**Prompt**
Please copy the passage below on TLS certificate verification, word for word, between "I'm hoping it's" and "name: *.mailgun.net (matched)", inclusive.

I can see that the TLS certificate verification succeeded. But then the messages "ALPN, server did not agree to a protocol" and "Server auth using Basic with user 'api'" don't inspire full confidence.

I'm hoping it's just referring to a separate layer protocol being used under/within/over the TLS encryption protocol, but I don't know.


More detailed verbose output:

* Connected to api.mailgun.net (34.215.83.50) port 443 (#0)
* found 148 certificates in /etc/ssl/certs/ca-certificates.crt
* found 1060 certificates in /etc/ssl/certs
* ALPN, offering http/1.1
* SSL connection using TLS1.2 / ECDHE_RSA_AES_128_GCM_SHA256
*    server certificate verification OK
*    server certificate status verification SKIPPED
*    common name: *.mailgun.net (matched)

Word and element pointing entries
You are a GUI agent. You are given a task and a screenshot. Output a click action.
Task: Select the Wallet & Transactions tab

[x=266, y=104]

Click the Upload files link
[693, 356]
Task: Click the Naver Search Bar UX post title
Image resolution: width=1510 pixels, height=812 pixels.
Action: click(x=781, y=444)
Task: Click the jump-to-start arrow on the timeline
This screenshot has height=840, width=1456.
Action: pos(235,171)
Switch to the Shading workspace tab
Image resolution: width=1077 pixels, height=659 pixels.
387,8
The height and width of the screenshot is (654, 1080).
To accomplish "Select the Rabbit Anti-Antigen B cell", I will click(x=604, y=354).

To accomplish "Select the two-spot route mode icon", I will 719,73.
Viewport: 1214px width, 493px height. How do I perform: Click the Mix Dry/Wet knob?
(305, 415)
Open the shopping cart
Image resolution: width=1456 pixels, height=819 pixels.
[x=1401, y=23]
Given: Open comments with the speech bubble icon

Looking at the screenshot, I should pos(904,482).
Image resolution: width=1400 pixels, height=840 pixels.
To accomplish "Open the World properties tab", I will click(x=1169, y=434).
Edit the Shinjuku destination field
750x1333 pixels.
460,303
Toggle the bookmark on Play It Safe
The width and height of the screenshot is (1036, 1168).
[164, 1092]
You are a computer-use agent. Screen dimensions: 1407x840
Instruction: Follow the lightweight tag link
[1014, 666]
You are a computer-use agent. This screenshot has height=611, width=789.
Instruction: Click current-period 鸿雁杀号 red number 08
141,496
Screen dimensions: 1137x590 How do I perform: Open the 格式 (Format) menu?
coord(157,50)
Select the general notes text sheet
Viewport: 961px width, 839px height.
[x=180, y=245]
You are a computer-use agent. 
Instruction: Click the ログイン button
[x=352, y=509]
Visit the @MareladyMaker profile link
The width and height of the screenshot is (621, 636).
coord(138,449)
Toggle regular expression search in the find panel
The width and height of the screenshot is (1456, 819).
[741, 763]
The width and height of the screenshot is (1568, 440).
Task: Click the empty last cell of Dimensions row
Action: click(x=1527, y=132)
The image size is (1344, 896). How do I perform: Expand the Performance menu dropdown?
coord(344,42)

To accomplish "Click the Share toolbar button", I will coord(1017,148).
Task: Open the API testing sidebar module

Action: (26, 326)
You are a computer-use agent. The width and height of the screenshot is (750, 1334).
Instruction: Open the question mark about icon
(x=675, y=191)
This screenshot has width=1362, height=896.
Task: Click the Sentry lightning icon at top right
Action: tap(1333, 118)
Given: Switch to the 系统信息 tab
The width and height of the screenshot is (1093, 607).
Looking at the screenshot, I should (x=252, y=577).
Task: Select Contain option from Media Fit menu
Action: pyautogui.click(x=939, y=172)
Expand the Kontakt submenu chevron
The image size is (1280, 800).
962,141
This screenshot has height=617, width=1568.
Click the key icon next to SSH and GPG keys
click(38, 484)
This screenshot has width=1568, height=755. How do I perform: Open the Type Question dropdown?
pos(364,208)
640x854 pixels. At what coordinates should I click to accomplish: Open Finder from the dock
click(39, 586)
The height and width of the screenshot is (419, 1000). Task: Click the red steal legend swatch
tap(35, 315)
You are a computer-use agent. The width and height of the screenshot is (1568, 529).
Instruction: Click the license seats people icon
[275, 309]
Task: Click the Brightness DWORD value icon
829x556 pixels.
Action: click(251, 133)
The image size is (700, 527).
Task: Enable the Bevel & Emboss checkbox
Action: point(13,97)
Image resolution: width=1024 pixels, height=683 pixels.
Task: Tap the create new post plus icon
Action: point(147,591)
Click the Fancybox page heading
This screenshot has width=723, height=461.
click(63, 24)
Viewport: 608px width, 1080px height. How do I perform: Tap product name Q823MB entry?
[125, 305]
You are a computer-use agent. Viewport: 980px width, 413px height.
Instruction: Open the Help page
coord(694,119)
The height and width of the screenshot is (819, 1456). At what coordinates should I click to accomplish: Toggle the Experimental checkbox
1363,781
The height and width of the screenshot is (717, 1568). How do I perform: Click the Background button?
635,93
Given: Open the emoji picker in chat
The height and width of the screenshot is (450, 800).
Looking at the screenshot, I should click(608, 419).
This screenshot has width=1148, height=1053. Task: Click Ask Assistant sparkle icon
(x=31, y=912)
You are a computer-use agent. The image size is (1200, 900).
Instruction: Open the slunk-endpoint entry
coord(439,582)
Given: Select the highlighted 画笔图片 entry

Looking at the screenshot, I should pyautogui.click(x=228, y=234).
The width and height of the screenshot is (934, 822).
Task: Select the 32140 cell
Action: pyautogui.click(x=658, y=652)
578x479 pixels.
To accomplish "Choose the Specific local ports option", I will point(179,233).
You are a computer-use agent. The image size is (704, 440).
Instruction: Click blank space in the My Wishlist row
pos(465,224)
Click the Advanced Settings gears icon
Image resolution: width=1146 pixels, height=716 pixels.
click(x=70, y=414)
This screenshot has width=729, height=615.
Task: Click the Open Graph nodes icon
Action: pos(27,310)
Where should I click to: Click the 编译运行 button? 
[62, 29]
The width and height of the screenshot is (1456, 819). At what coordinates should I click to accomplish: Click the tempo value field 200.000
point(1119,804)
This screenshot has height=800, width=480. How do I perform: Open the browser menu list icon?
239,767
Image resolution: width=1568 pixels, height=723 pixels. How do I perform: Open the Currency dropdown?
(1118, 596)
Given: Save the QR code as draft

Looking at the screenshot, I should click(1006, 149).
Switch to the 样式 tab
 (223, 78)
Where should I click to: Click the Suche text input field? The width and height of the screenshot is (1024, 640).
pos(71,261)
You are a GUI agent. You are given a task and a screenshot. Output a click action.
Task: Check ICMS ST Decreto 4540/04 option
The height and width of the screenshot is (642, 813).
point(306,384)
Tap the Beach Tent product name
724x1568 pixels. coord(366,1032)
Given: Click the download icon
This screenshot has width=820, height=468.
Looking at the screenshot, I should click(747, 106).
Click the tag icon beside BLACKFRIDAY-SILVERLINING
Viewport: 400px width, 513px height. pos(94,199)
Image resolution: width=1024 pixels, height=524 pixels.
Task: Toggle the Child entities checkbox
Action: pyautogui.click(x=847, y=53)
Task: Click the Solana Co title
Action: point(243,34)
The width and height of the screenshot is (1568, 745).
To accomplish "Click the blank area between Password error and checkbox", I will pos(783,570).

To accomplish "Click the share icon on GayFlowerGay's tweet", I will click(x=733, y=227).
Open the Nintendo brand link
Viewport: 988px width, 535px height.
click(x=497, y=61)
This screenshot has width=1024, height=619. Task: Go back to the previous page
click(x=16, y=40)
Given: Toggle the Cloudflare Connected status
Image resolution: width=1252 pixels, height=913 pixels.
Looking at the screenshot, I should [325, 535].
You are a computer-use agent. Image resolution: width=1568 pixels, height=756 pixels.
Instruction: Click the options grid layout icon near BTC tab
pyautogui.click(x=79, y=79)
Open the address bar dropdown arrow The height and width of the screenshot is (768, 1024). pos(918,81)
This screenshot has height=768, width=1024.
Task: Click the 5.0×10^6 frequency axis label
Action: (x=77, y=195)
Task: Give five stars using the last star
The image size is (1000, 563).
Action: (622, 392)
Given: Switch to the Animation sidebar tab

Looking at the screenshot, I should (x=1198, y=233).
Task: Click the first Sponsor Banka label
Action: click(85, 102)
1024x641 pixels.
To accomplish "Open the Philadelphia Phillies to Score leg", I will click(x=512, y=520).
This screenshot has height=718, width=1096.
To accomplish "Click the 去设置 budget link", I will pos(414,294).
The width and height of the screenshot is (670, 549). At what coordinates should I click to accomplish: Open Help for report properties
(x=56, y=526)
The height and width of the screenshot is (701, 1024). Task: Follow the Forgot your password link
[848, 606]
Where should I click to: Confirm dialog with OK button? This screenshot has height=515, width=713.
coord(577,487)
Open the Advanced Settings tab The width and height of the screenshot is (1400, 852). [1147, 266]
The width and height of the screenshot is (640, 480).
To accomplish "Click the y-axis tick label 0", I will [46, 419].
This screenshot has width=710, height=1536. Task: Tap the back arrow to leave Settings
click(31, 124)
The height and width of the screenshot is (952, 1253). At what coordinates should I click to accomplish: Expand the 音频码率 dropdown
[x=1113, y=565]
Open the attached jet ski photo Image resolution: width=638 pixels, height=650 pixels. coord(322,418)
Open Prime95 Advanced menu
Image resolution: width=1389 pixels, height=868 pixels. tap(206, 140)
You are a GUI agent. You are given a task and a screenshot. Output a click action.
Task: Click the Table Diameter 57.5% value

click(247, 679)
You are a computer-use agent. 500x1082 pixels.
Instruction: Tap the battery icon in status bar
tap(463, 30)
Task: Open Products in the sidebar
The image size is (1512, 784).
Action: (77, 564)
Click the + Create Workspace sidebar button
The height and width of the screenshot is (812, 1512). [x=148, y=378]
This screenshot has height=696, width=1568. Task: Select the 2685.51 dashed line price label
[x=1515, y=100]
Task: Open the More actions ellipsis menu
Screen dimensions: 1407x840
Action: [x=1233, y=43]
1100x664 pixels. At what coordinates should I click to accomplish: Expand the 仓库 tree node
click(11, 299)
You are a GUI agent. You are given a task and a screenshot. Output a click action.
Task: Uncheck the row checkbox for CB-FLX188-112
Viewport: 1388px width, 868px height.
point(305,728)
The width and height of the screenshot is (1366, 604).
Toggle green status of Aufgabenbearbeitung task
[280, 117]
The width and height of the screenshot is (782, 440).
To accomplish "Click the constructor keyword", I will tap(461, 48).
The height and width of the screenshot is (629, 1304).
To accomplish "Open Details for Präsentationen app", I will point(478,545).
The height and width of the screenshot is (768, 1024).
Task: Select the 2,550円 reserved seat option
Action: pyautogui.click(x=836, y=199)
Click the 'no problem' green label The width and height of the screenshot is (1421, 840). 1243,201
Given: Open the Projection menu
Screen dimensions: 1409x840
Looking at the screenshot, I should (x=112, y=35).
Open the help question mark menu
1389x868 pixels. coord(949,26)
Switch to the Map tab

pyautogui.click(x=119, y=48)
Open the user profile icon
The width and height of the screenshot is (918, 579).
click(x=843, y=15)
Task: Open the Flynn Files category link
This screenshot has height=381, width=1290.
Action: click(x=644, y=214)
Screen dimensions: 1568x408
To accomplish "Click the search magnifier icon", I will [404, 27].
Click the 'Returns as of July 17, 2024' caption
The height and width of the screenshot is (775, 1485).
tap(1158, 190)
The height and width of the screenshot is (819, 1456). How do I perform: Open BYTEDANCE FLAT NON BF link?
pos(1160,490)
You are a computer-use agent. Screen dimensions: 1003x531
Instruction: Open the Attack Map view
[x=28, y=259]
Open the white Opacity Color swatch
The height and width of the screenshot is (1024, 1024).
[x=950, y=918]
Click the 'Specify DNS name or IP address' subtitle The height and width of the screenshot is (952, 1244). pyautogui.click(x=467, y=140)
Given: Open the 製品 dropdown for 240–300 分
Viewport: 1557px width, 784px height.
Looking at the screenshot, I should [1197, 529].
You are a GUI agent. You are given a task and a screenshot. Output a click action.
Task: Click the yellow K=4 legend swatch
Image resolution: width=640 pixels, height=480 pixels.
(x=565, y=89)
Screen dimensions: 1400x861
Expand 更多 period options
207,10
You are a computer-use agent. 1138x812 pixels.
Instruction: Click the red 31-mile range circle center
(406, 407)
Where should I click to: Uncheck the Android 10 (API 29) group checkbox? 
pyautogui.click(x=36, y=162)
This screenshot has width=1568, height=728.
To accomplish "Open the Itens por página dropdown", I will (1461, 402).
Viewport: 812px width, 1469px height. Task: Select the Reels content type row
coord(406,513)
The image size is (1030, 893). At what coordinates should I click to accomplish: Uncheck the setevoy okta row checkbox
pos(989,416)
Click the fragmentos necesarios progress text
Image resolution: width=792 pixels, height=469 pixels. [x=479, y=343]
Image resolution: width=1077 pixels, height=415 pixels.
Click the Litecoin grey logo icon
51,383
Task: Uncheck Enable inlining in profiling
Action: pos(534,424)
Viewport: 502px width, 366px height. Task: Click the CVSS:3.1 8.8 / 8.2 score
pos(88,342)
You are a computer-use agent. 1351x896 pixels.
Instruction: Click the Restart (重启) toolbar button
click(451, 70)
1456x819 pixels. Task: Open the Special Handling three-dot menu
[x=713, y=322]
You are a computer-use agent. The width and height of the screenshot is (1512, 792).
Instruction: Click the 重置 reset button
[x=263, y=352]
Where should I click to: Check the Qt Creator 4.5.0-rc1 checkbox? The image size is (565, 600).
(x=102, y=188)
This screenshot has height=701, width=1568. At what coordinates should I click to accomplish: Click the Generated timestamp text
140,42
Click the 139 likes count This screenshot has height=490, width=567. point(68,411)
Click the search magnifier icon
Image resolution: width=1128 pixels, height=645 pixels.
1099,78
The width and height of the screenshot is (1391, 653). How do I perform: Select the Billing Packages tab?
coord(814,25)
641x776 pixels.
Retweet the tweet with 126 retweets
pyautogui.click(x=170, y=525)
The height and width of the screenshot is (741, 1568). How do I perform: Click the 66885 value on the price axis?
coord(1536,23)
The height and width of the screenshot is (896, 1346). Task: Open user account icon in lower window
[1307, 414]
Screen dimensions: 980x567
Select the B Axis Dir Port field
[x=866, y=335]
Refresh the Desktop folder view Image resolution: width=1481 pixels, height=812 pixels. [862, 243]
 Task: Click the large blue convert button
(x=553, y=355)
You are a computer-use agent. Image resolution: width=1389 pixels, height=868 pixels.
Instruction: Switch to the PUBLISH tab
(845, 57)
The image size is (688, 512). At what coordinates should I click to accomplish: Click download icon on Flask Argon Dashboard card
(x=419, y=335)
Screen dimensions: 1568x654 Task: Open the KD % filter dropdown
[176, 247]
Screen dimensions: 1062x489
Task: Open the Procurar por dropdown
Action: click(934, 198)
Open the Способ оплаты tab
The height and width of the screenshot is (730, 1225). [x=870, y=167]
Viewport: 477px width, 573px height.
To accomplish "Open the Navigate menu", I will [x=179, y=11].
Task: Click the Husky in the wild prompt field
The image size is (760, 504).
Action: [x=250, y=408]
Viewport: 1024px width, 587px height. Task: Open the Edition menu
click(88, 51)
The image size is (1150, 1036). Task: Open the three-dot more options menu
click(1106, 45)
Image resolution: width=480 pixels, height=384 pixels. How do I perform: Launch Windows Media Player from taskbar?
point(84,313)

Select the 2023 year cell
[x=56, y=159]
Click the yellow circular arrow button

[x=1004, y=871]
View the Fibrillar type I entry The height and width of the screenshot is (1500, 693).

**Finished answer**
I'm hoping it's just referring to a separate layer protocol being used under/within/over the TLS encryption protocol, but I don't know.


More detailed verbose output:

* Connected to api.mailgun.net (34.215.83.50) port 443 (#0)
* found 148 certificates in /etc/ssl/certs/ca-certificates.crt
* found 1060 certificates in /etc/ssl/certs
* ALPN, offering http/1.1
* SSL connection using TLS1.2 / ECDHE_RSA_AES_128_GCM_SHA256
*    server certificate verification OK
*    server certificate status verification SKIPPED
*    common name: *.mailgun.net (matched)